TRECHO FORNECIDO:
--------------------

Eram exatamente 14 horas quando o presidente da Assembleia Legislativa, José Ackel Fares, deu início aos trabalhos. Estavam presentes 15 deputados para a primeira sessão extraordinária de 1964. Pelo semblante dos parlamentares, estava claro que aquele 8 de maio não seria um dia comum para a história do Acre.

Naquele dia, os deputados começariam a escrever o último capítulo de uma trama que vinha sendo construída há meses nos bastidores da política, que ganhou força quando os militares derrubaram o presidente João Goulart e assumiram o comando do Brasil, no dia 1º de abril.

Os deputados se reuniram extraordinariamente para votar a Emenda Constitucional número 3.

Lida pelo deputado militar Geraldo Reis Fleming, a Emenda Constitucional determinava que, em caso de vacância definitiva do cargo de governador, declarada pela Assembleia Legislativa,  a eleição de um novo governante seria feita pelos deputados dentro de dois dias, a contar da vacância.

A proposta foi posta em discussão. Todos calaram. Ninguém quis fazer o uso da palavra, como se estivessem constrangidos pela encenação de um enredo cujo final era do conhecimento de todos.

Em diálogo de mudos, a Emenda Constitucional foi aprovada por 14 votos em primeira votação. O petebista Guilherme Zaire estava ausente. Eram 14h45.

Às 15 horas teve início a segunda sessão extraordinária para votar, em segundo turno, a Emenda Constitucional. A partir desse momento o constrangimento deu lugar à desenvoltura dos defensores do que havia sido orquestrado.

O deputado Eloy Abud pediu a palavra para falar da sua satisfação em votar favoravelmente à matéria, porque já se “poderia dizer que Casa e o Acre estavam se amoldando ao Movimento Revolucionário de 1º de abril”. O parlamentar deixou na entrelinha o verdadeiro objetivo da votação quando externou o seu desejo de o Estado tomar novos rumos.

A fala de Abud incentivou outros parlamentares. Oposicionista ferrenho, Joaquim Cruz subiu à tribuna para fazer loas ao golpe militar de 1º de abril e concitar a Assembleia Legislativa a eleger um novo governador, embora houvesse um democraticamente eleito em outubro de 1962.

O terceiro orador seguiu o mesmo raciocínio dos oradores anteriores. Benjamin Ruella, em tese era do PTB e aliado do governador, mas não se comportou dessa maneira. Sua fala foi no sentido de cooperar com “as Forças Revolucionárias, a  fim de que o país, incluindo o Acre, tivesse dias melhores”.

Eram 15h55 quando a matéria foi novamente aprovada por 14 votos. Os deputados davam por encerrado mais um ato do enredo que trouxe para o palco da história do Acre a ditadura militar que perdurou durante 21 anos no país.

Aprovada a Emenda Constitucional, os deputados não arredaram os pés da Assembleia Legislativa. Esperavam pelo desfecho do último e decisivo ato.

Eram 22 horas a terceira sessão extraordinária começou. Os 14 deputados iriam apenas ratificar o que sabiam de cor e salteado.  Se reuniram apenas para comunicar oficialmente a renúncia do governador José Augusto de Araújo.

--------------------

DADOS FORNECIDOS:
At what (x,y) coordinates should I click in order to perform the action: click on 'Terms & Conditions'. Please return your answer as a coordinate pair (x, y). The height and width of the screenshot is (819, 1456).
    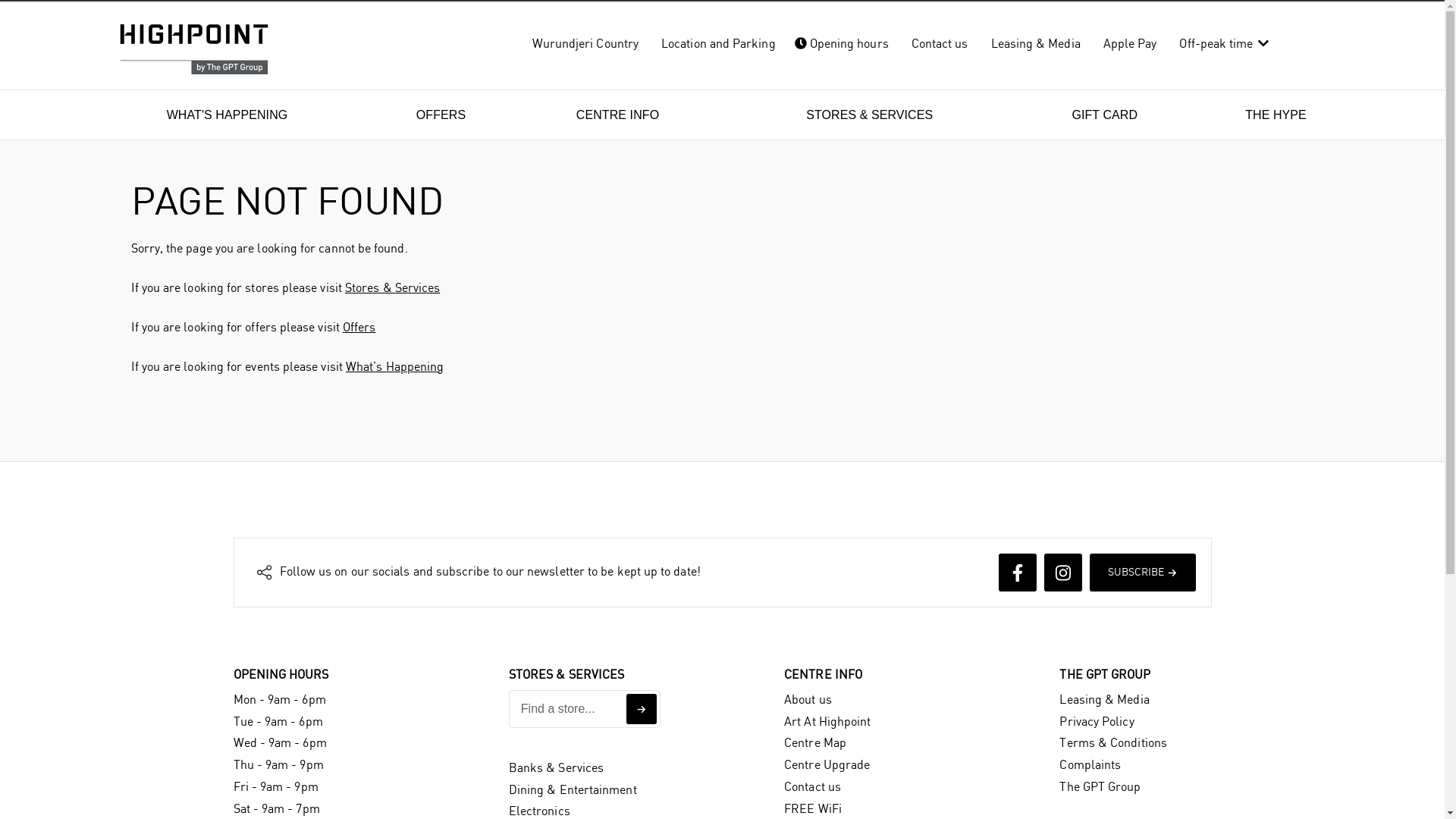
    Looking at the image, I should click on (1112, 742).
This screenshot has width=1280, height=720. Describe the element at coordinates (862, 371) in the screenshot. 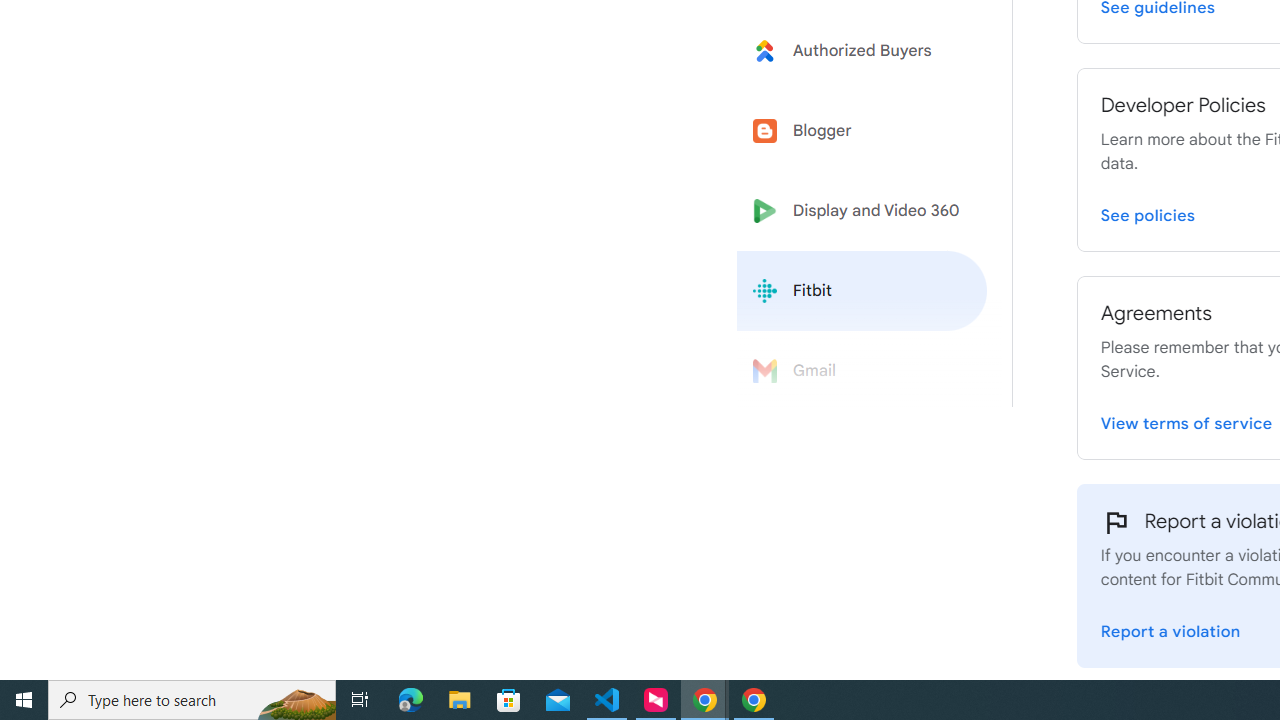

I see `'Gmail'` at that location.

--------------------

TAREFAS PEDIDAS:
(A) No trecho sobre a Assembleia Legislativa do Acre em 1964, quem leu a Emenda Constitucional número 3?
(B) Retome o trecho sobre a Assembleia Legislativa do Acre em 1964 e dê continuidade ao relato a partir da última frase.
As linhas não têm relação com o trecho sobre a Assembleia Legislativa do Acre em 1964.

RESULTADOS POR TAREFA:
(A) O deputado militar Geraldo Reis Fleming.

(B)
Pressionado por forças militares, José Augusto de Araújo, assim como o seu tempo à frente do Poder Executivo do Acre, foi breve. Sua carta de renúncia limitou-se a quatro linhas.

O mandato do primeiro governador democraticamente eleito na história do Acre terminou dessa forma, em carta enviada ao presidente da Assembleia Legislativa:

“Senhor presidente,

De acordo com a alínea B, item II, do artigo 24, da Constituição do Estado, comunico a essa Assembleia que, nesta data, renuncio ao cargo de governador do Estado do Acre, para o que fui eleito em 7 de outubro de 1962”

José Augusto de Araújo não rubricou a carta com a sua assinatura oficial. Fez apenas um rabisco. O documento, embora tenha sido apresentado no dia 8 de maio de 1964, estava datado como se houvesse sido redigido no dia anterior.

A farsa precisava ser mais bem montada. Naquele instante, o jovem professor saiu do governo para entrar na história.  

Eleição de Cerqueira: a ditadura se instala no Acre

Após a leitura da carta-renúncia de José Augusto de Araújo pelo deputado Geraldo Reis Fleming, um militar que sabia muito bem o que houvera transcorrido nos bastidores, o presidente da Assembleia Legislativa, José Fares, declarou vago o cargo de governador do Acre.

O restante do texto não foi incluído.